Tackling Impostor Syndrome
We have all seen these words popping up more and more frequently recently, but what does it really mean? and how can we recognise when impostor syndrome begins to manifest itself in our own lives?
Impostor syndrome refers to the state of feeling or believing that you are not as competent as others perceive you to be. You may feel like you are a “fake” and that at any moment, the people around you are going to figure it out, or that you don’t deserve to be where you are, that you only got to where you are through luck.
Impostor syndrome can affect anyone, at any skill level or degree of expertise at any time, and I can say I have personally experienced it throughout my degree, my job and even through writing for my blog.
Some huge impostor syndrome red flags to look out for include:
- Self-doubt & doubting your own competence
- Self-sabotage & limiting your own success
- Holding yourself back from good opportunities
- Fear you don’t live up to expectations put onto you by yourself or others
- Belittling your performance
Even highly successful people can suffer from this as doing well or achieving a goal doesn’t change how you feel, it only perpetuates the feeling that it was just a fluke. You begin to ask yourself “What gives me the right to be here?” “Who am I to do this?”, and the more you accomplish, the more “fake” you feel. It’s unfortunately a pretty self-perpetuating problem.
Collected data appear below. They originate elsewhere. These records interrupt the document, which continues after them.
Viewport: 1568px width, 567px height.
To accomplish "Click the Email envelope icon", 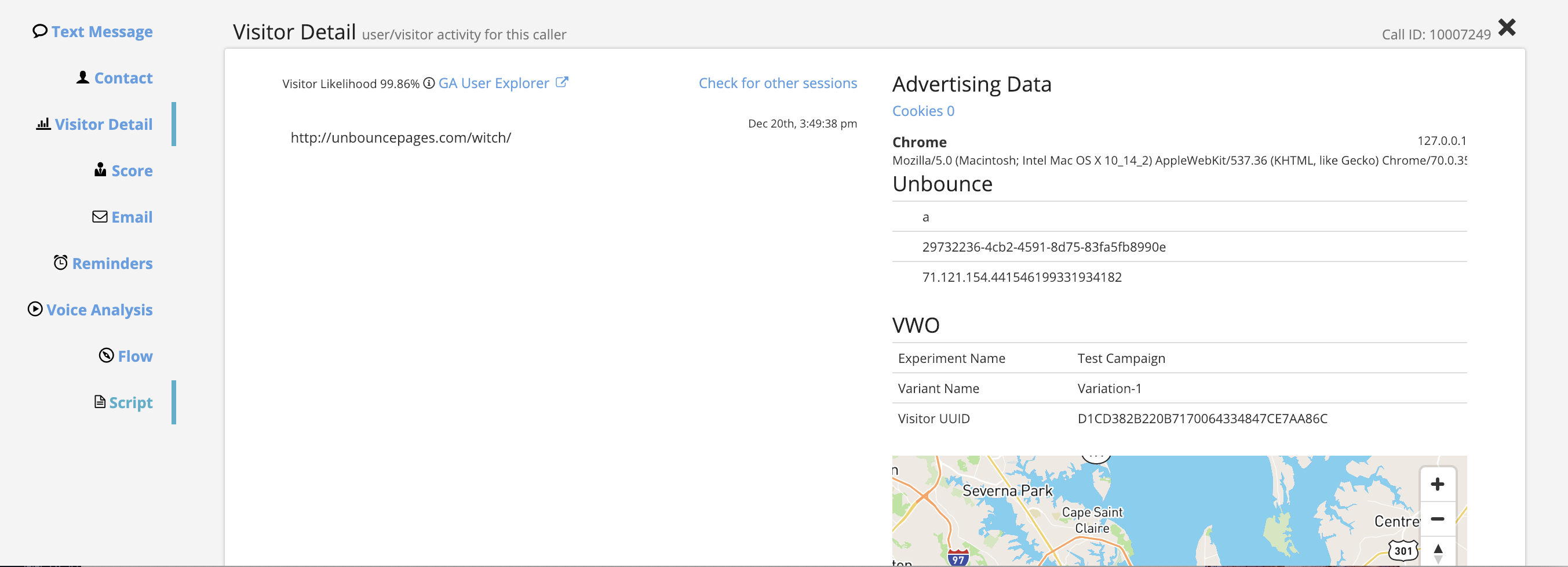I will 100,217.
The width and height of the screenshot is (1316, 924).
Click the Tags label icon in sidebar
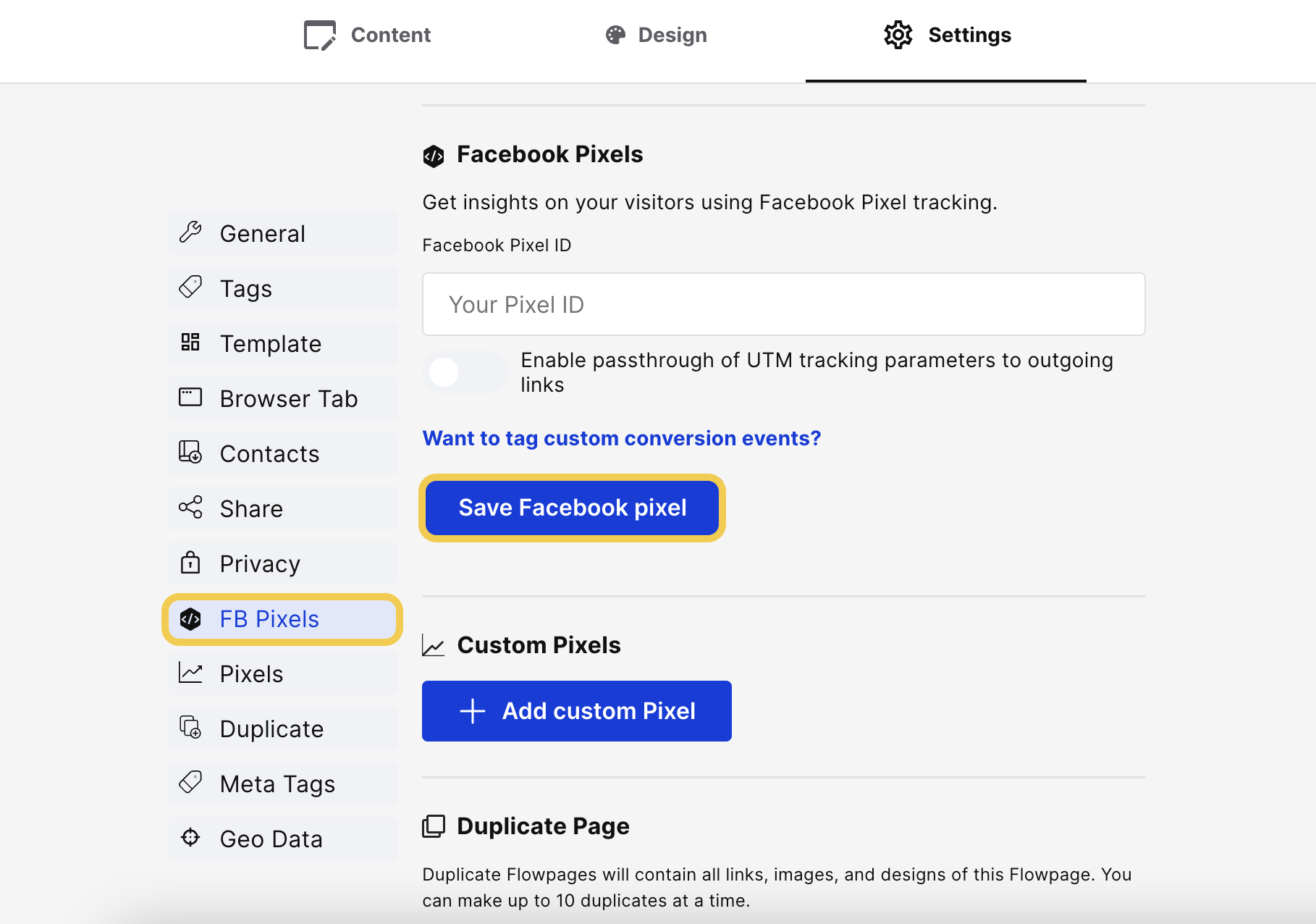[190, 287]
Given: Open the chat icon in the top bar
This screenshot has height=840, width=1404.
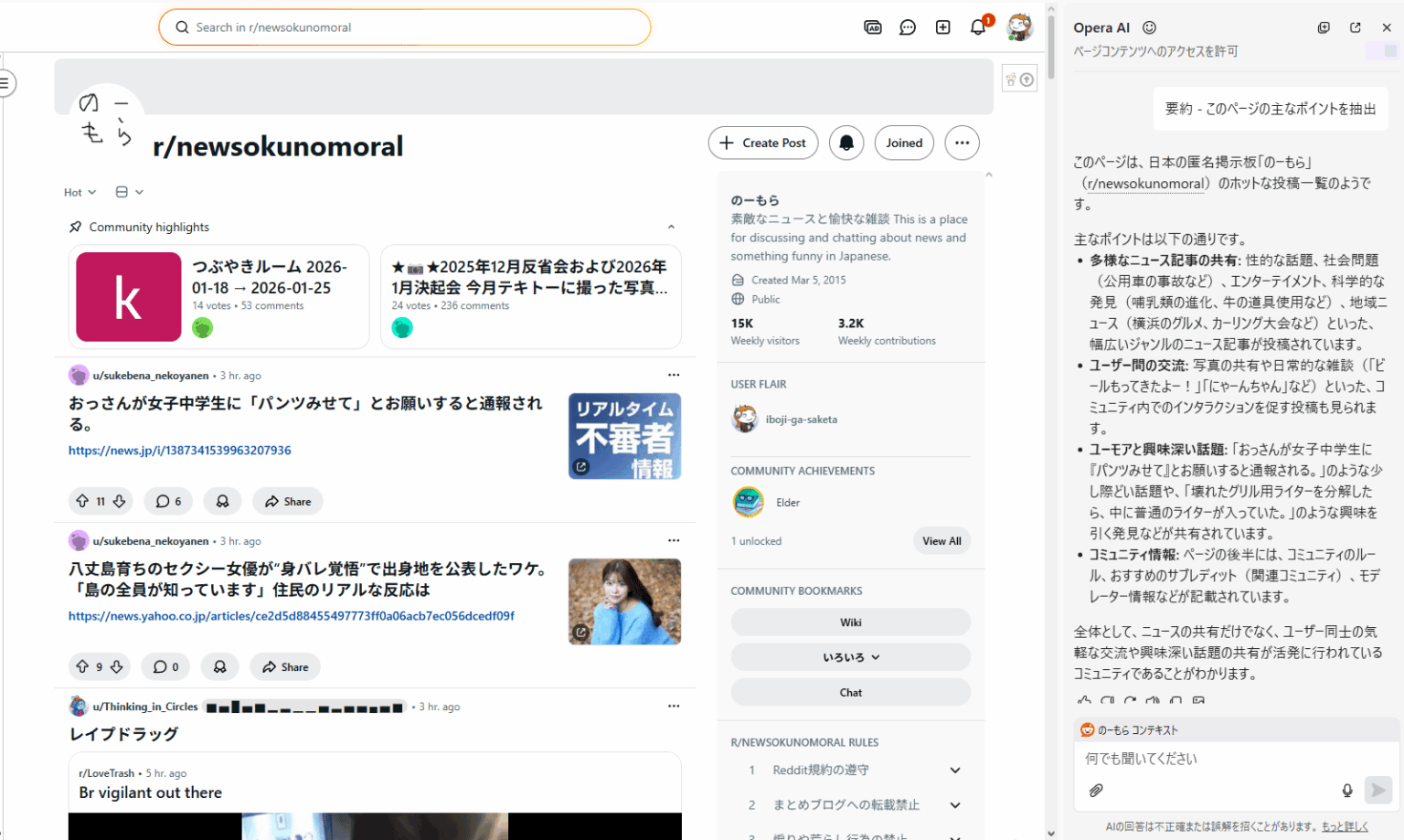Looking at the screenshot, I should tap(908, 27).
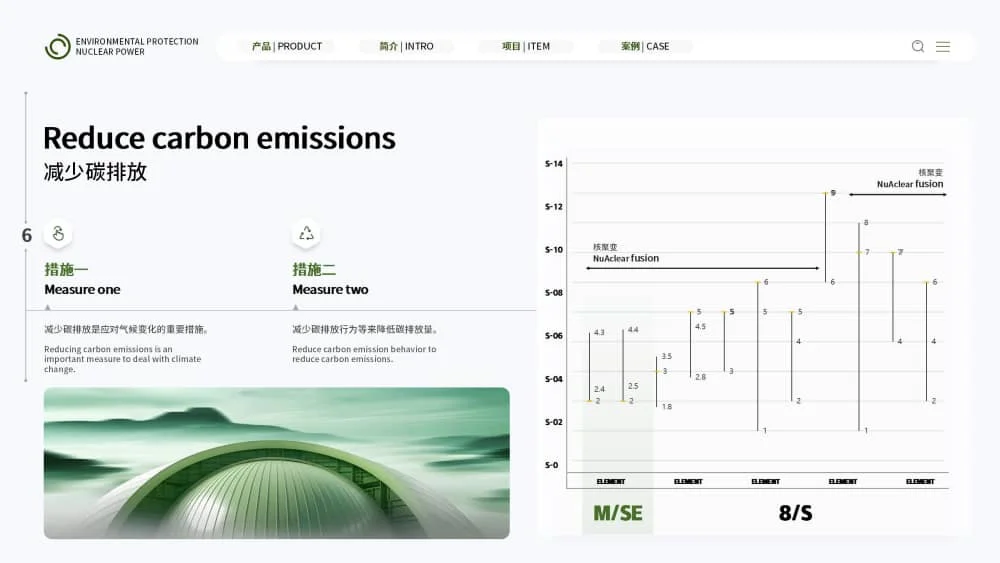Switch to the M/SE chart tab

point(618,514)
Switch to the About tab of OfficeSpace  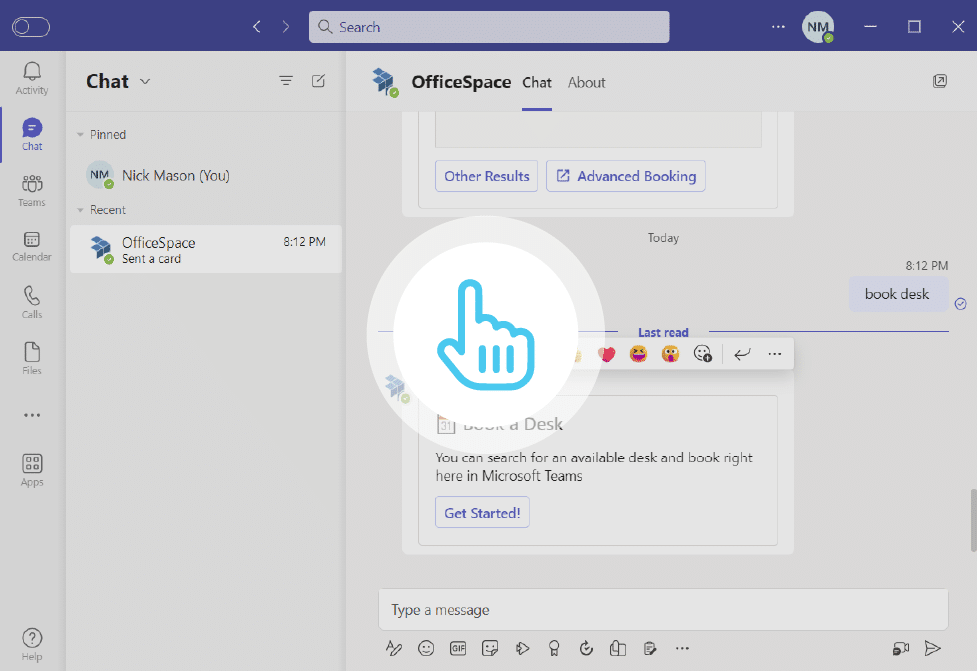[586, 82]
For me, impostor syndrome has manifested itself in the form of unbearable levels of self-doubt, questioning “Who am I to deserve to do this?”, questioning writing or speaking about topics as “who am I to write / speak about this?” and feeling inadequate in my abilities as a developer. Feeling like one day everyone is going to turn around and realise I don’t know what I’m doing and I spend a lot of my time googling things to try to work out how to code something (as if they don’t do that too 😅).
However, when it comes to combatting impostor syndrome, the answer is not yet clear. It’s important that when you feel like you aren’t very good at something, it is not a fact that you are actually bad at it. Distinguishing between how you feel and facts, when you start to doubt your abilities is a great way to shift your mindset. Another thing that we all need to work on is developing a healthy response to failure. Instead of feeling like a failure for getting something wrong or making a mistake, forgive yourself, learn from it and succeed next time!
Start celebrating the little wins too. Reward yourself for all the positive things you have done, no matter how small. You are worthy, you are not a failure, and you got this 💪.